Morris, a white man, is not an Asian American. His parents did not come from Asia. He does not speak with an Asian accent. If he did, he might have had license to say that phrase the way he did. But in racist jargon, “no tickee, no accent.” White men do not get to make fun of Asian accents for sport.
It’s just not funny–to us? To anyone.
Asian Americans who’ve been mocked before know the sound.
It’s the sound that comes before the hate crime. In Detroit, it’s what Vincent Chin heard.
That’s why this is no joke.
Here’s what it sounded like, with the apology edited after.
Morris apologized this way: “Well folks, Shohei Ohtani has come to the plate, and it’s been brought to my attention and I sincerely apologize if I offended anybody, especially anybody in the Asian community, for what I said about pitching, and being careful to Jose. . .Shohei Ohtani. I did not intend for any offensive thing and I apologize if I did. Certainly, respect and have the utmost respect for this guy. And don’t blame a pitcher for walking him.”
Morris really did say “Jose.” Maybe his race detector is off. But what’s wrong with this apology? Everything.
From the bottom line, it sounds like Morris is apologizing for suggesting the pitcher gave Ohtani a base on balls.
No, Jack. No one cares about your baseball analysis. It’s your racism.
Let’s start with, “It’s come to my attention. . .” Someone had to tell him? He should’ve known on his own that something was not right.
Then he says, “I sincerely apologize if I offended anybody….”
What’s the conditional “if” for?

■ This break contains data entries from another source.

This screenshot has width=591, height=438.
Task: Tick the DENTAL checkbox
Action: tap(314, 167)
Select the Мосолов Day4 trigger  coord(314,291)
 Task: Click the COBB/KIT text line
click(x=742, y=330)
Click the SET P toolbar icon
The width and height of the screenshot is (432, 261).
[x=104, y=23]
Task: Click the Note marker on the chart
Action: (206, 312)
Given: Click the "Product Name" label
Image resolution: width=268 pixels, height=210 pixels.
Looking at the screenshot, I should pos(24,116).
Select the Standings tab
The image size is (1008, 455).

Drop it.
And the “if I offended anybody” sounds like there were no victims. He’s apologizing to The Phantom?
Besides, why just apologize to those who were offended, “especially in the Asian community?” What if some non-Asians took issue with your racism and were offended to their core? Why not apologize to everyone? Isn’t all racism immoral and wrong? It would be a good time to call out all those clueless people who, just like you, laughed and thought nothing was wrong with your mocking accent. To them, it was thumbs up, all you ignorant racists! Let’s party!

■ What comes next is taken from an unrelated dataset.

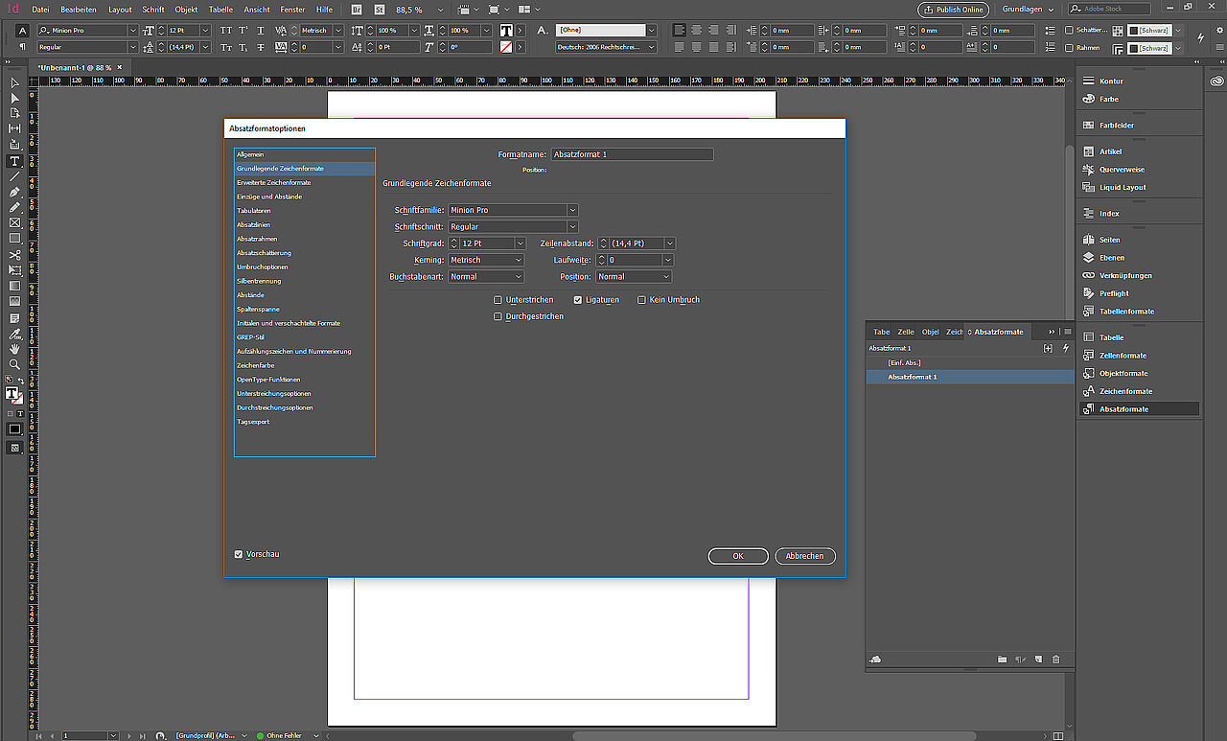The image size is (1227, 741).
Task: Select the Zoom tool magnifier
Action: tap(14, 365)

That’s why this is a weak apology.
Here’s an apology Jack Morris should have said if he were truly sincere:
“I am a stupid racist. Let me own it. Sorry, I said things out loud that I think about all the time in private. It just came out. That’s who I am. I was trying to be funny like Louis C.K. who tells a bunch of jokes with a funny Asian accent. But now I’m sorry I mocked Asian and Asian American speech. It was thoughtless and ignorant. Like using the “N” word. There is no excuse. And for those of you who laughed, don’t you know that Asian Americans are the fastest growing ethnic group in the U.S.? Don’t you know that since the pandemic began and because the previous president scapegoated Asians for the virus, there have been 9,000 reported hate incidents against Asian Americans? If you laughed at my ignorant joke, shame on you. But first, shame on me. Now, let’s all apologize and fight racism and ignorance together.”
But Morris doesn’t even come close to that.
Morris got a suspension. He should have gotten the Al Campanis treatment. Campanis was the Los Angeles Dodger executive who went on national TV and explained why blacks couldn’t be managers or baseball executives.
I first raised the name of Campanis when I wrote a few weeks ago about ESPN’s Stephen A. Smith and his xenophobic remarks about Ohtani.
Smith’s apology acknowledged his own ignorance, but it was still weak. And his bosses at ESPN and Disney did nothing to seriously punish him.
That was the big OK sign to all the racists out there that you can still get away with dissing Asians and Asian Americans in sports. And in baseball, that means Ohtani.
Morris’s suspension is indefinite. It should be forever. But questions remain. How long can Smith escape shame and reprimand? And who will slip and diss Ohtani next? At least, now when they do, the apology is all set. I’ve given them a “Model Apology.”